Magic can happen when children help create an interactive musical soundscape for the actions, characters or events of a story or poem. Adding sound can bring spoken words to life bringing a new dimension to a poem with drums, wind, and percussive instruments that children can easily play. A drum, shaker, cabasa, guiro, rainstick, thunder tube, whistling tube and kazoos are just a few of many instruments to explore and play with sound. Also “found sounds” can be fun: crinkling paper for the rustling of leaves, lids to cooking pots for gongs, empty water cooler jugs for drums, use your imagination! Then add a beautiful melody a child can improvise on their own, and the fun begins! I’ve done this in my musical programs over the years with young children, both preschool and elementary ages, with different poems, and children really love being part of this creative experience. I especially love using Christina Rossetti’s beautiful, evocative poem, “Who Has Seen the Wind?”

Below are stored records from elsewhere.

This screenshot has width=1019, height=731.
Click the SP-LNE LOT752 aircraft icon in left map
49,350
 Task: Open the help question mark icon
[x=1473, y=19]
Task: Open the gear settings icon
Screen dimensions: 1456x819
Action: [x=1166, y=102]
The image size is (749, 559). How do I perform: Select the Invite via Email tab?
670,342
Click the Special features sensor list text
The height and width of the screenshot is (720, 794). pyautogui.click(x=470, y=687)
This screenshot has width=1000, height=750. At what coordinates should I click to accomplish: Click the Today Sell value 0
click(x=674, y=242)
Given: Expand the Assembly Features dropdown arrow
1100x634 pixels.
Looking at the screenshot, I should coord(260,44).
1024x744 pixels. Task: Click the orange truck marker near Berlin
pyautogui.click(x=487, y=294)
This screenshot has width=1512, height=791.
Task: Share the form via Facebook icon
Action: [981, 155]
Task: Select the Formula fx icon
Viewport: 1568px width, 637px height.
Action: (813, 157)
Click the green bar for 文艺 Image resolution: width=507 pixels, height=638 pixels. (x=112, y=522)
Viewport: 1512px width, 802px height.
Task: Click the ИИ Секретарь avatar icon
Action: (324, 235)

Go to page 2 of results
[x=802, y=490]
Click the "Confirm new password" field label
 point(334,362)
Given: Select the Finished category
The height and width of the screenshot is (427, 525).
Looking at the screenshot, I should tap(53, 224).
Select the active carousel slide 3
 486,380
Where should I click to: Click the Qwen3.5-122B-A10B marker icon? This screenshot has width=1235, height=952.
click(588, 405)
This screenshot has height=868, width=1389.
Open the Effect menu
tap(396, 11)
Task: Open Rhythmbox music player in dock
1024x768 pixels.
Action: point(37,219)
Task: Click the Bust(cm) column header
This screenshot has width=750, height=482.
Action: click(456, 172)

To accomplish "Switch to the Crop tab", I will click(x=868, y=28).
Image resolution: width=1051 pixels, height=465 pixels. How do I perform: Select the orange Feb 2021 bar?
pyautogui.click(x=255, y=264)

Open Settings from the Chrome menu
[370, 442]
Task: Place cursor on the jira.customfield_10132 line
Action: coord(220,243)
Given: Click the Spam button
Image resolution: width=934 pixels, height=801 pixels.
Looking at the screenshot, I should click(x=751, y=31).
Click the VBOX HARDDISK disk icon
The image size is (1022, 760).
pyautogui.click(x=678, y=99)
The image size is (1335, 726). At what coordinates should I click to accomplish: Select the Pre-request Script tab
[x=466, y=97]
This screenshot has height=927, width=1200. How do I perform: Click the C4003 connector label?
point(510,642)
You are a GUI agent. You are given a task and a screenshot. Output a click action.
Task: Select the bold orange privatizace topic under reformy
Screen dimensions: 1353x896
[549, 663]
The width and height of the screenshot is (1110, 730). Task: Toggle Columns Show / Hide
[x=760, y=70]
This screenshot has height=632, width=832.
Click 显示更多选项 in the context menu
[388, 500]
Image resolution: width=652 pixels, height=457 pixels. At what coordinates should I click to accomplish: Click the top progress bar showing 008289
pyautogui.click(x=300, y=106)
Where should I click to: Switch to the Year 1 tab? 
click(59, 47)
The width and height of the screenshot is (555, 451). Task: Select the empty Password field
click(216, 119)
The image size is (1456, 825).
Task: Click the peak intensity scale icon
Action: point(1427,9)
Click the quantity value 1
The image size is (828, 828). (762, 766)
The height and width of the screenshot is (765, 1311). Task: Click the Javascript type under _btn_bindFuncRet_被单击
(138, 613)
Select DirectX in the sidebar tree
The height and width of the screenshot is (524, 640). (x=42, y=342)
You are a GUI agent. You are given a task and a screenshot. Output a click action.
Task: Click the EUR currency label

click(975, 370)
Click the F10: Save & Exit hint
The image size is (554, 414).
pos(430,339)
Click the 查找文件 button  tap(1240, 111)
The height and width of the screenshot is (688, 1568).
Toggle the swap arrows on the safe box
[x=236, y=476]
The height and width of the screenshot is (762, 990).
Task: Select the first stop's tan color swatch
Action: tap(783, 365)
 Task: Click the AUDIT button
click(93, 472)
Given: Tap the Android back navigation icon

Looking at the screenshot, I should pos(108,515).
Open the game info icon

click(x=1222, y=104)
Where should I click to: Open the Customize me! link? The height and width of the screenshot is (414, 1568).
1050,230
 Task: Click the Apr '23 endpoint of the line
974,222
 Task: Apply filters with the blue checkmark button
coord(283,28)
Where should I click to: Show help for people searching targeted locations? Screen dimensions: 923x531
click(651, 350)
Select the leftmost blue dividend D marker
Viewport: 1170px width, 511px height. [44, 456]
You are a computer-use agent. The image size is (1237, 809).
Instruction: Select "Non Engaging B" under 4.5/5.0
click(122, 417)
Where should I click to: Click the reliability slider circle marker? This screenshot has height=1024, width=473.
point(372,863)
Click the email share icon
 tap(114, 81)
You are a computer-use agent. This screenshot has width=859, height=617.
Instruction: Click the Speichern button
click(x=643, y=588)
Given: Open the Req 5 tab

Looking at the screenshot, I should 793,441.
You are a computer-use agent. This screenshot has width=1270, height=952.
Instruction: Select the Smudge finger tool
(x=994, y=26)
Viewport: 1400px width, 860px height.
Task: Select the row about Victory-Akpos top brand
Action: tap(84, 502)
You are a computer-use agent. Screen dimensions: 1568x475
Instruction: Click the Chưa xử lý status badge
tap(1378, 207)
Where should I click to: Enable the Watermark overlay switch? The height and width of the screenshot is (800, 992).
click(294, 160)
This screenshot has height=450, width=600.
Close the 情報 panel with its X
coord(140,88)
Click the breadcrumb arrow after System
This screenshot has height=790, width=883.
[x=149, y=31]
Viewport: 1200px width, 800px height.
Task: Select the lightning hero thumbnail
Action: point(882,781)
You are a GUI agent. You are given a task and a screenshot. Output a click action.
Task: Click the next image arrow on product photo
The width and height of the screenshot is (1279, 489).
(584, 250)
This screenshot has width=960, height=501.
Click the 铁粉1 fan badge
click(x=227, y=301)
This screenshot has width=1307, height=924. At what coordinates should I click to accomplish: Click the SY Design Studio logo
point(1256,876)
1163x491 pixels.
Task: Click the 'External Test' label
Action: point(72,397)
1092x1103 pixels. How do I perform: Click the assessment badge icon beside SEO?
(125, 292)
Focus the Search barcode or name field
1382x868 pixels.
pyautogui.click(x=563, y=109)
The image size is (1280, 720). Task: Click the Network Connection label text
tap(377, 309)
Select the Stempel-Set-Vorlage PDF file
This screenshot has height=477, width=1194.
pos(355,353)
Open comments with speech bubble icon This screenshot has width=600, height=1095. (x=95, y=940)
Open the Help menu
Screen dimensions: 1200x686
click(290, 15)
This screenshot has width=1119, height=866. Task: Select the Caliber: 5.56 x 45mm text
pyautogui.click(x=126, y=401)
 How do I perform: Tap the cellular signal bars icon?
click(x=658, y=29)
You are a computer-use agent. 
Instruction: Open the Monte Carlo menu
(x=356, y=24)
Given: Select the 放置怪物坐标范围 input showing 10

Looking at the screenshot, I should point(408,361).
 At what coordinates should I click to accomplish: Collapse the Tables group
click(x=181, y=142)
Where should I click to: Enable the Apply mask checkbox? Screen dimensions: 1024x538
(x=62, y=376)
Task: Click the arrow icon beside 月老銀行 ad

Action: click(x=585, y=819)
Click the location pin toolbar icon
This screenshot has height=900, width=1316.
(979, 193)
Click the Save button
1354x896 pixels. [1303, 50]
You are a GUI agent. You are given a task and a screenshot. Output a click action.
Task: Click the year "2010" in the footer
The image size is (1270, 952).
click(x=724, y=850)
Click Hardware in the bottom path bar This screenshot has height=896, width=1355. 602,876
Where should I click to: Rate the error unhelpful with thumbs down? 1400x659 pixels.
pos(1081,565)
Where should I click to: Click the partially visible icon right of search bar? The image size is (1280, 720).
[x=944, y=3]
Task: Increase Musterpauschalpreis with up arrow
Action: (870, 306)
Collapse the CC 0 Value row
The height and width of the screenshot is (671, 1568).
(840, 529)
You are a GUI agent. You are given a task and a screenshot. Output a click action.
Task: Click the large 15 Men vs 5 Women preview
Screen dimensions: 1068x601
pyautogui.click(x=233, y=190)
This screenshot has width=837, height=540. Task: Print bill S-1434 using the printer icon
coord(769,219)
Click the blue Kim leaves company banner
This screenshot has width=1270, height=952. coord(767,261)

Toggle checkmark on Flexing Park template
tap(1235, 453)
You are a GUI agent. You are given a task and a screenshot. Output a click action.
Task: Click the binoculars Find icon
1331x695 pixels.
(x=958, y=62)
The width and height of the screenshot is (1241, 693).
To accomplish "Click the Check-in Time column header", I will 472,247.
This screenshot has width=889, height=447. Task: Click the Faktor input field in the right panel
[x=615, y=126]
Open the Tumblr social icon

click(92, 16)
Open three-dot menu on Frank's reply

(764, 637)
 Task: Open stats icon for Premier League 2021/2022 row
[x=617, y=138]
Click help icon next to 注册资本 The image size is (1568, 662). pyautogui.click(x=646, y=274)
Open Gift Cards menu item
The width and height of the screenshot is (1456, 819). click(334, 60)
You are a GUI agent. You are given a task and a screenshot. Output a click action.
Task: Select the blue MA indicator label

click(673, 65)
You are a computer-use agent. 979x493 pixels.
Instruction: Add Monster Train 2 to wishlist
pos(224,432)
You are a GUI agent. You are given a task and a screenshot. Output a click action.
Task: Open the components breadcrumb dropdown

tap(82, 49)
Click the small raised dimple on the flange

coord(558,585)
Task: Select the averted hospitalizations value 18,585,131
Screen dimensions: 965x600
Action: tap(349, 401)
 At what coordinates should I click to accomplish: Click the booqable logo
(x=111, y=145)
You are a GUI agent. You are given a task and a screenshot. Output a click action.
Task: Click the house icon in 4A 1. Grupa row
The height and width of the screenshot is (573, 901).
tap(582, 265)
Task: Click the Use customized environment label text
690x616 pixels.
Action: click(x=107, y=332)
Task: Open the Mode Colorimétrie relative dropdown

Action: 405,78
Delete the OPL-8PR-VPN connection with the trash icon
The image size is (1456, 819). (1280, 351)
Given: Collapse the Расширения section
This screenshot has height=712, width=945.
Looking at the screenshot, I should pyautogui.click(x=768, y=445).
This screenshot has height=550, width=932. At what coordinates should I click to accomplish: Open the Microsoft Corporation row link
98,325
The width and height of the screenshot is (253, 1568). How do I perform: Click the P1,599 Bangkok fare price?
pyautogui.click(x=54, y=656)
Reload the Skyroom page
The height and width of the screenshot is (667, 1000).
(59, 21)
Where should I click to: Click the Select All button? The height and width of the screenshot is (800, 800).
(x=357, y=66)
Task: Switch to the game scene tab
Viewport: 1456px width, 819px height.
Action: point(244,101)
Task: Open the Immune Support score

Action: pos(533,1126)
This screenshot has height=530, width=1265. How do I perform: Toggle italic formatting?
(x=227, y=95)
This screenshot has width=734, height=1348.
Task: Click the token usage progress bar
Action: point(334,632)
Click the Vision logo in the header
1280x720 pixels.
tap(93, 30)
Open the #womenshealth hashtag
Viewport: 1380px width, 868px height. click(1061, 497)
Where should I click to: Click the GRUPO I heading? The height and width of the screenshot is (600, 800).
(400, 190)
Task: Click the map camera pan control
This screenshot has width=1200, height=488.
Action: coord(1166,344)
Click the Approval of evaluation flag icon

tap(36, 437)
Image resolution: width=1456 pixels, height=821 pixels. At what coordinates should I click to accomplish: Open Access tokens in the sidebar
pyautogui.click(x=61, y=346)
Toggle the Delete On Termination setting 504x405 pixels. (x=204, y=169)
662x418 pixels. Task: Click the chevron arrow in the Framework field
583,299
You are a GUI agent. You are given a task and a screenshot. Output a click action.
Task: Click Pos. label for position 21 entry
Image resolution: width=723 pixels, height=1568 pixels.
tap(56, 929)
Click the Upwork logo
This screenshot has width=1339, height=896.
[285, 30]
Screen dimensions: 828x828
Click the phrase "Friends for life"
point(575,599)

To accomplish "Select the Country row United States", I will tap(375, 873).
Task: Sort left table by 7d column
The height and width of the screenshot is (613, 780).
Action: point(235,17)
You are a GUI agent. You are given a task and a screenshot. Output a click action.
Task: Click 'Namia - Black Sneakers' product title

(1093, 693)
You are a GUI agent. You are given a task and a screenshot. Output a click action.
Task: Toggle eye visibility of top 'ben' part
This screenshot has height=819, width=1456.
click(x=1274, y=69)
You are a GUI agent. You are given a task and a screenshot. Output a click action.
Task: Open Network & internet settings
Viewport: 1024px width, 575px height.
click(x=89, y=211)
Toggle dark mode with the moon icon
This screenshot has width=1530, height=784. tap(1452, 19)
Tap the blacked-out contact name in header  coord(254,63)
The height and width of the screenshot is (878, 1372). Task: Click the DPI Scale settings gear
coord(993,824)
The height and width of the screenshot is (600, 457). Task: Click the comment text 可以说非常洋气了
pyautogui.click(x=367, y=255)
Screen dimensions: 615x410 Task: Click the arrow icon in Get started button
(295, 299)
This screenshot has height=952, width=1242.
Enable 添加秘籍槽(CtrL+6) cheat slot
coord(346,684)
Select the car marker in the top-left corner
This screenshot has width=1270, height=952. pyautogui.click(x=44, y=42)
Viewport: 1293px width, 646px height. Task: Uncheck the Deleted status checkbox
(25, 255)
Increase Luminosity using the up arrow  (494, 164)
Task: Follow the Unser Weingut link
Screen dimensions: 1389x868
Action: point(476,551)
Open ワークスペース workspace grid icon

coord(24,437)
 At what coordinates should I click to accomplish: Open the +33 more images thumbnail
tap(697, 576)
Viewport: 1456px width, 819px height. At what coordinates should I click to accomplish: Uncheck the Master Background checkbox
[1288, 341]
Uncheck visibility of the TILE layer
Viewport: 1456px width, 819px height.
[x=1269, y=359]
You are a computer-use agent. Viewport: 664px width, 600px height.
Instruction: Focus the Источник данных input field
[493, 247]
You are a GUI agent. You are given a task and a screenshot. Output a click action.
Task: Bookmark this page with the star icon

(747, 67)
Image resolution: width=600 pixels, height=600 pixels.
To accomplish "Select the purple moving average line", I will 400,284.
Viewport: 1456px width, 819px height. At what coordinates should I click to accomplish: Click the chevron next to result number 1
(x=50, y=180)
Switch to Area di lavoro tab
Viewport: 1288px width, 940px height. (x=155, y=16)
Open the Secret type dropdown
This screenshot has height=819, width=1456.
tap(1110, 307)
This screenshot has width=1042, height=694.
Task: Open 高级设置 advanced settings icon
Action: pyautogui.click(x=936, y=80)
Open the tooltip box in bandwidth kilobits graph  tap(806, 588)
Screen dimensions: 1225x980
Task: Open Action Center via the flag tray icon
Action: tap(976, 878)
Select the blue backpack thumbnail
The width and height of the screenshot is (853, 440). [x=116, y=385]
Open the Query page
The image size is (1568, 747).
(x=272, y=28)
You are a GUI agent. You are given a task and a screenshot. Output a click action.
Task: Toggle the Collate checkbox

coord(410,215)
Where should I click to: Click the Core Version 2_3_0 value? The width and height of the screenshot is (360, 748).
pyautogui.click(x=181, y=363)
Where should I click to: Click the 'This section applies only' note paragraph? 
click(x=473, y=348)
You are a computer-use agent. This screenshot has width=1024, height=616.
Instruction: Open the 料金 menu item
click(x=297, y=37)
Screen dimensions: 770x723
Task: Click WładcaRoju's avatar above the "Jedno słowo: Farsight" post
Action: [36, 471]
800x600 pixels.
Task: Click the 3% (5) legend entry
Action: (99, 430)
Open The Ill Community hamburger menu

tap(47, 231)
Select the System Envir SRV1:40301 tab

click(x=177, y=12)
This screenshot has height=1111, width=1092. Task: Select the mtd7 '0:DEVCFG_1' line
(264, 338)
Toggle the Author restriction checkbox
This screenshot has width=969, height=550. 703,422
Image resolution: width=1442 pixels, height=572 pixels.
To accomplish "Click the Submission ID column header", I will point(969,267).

Using the Pentatonic Scale in a soundscape: A scale is a progression of notes in a specific order, most of us are familiar with this 8-note major scale: do re mi fa so la ti do. The Pentatonic Scale is a major scale without the 4th and 7th degrees (fa, ti): do re mi sol la do. Notes in the pentatonic scale can be played in any order and still sound beautiful. You can improvise—play them in different patterns and explore. It is a great way to experiment with creating melodies and patterns for a soft background of pleasing sound to add to a story or poem. You can play the black keys of the piano keyboard with the pentatonic scale. You can also modify the Chimealong, a xylophone with removable notes, resonator bars or octave bells by removing the 4th and 7th notes so they play the notes of the pentatonic scale.
WHO HAS SEEN THE WIND?
Who has seen the wind?
Neither I nor you
But when the leaves hang trembling
The wind is passing through.
Who has seen the wind?
Neither you nor I
But when the leaves bow down their heads
The wind is passing by.
–collected from Christina Rossetti —
Instruments: resonator bars/xylophone, uñas, thunder tube, rainstick, whistling tubes, scarves
Alternative ‘found sounds’: crackling newspaper, blowing in a water bottle, black keys on piano
When I do this poem with a group, I recite the poem first so they can hear the words. We might talk about what the wind sounds like, and how we can create that sound. Then I introduce the instruments I’ve brought and give them to individual children to play and give scarves to the children who want to dance.
They will layer in the sounds as I direct. Begin with a child playing a melody using the the pentatonic scale—I have resonator bars that I usually use. Layer in the other sounds to create the sound and mood of the wind in the trees. I tell the children once they start playing, not to stop until I tell them to, and I often do the poem several times. If I have a reader in the group, I’ll have that child read the poem or I may do it as a call and response with the children echoing each line. This becomes an improvisation on everyone’s part—including yours! Below is just one possible way to do it! If the group is large, I’ll have several children ready to take a turn on each part as we do the poem.
I usually begin with creating the sounds first and begin the poem after the sounds have started to build, this is up to you!
Begin with a pentatonic melody on xylaphone/resonator bars—I often suggest to the children this can have the feel of wind chimes
Add the sound of the whistling tube, softly at first sounding like the wind blowing outside a window (the 5-note tubes play a different sound depending on how fast they are twirled above the head. I always have the children playing this instrument stand well apart from the others so no one gets bonked on the head!); this one is best played intermittently just like the sound of the wind
Add the uñas for the sound of leaves rustling in the wind
Add the dancers with scarves, gently moving to the sound of the wind and the leaves
Start the poem if you haven’t already
Add the thunder tube for the sound of a distant storm, this should just be played once in awhile as thunder comes and goes
Add the rainstick for some gentle rain falling down with the wind in the trees
Decrease each instrument one by one in reverse order until the only sound is the melody, though sometimes I end the melody first and then end the whole piece with the soft wind sound of the whistling tube. It’s different each time we do it which is part of the fun!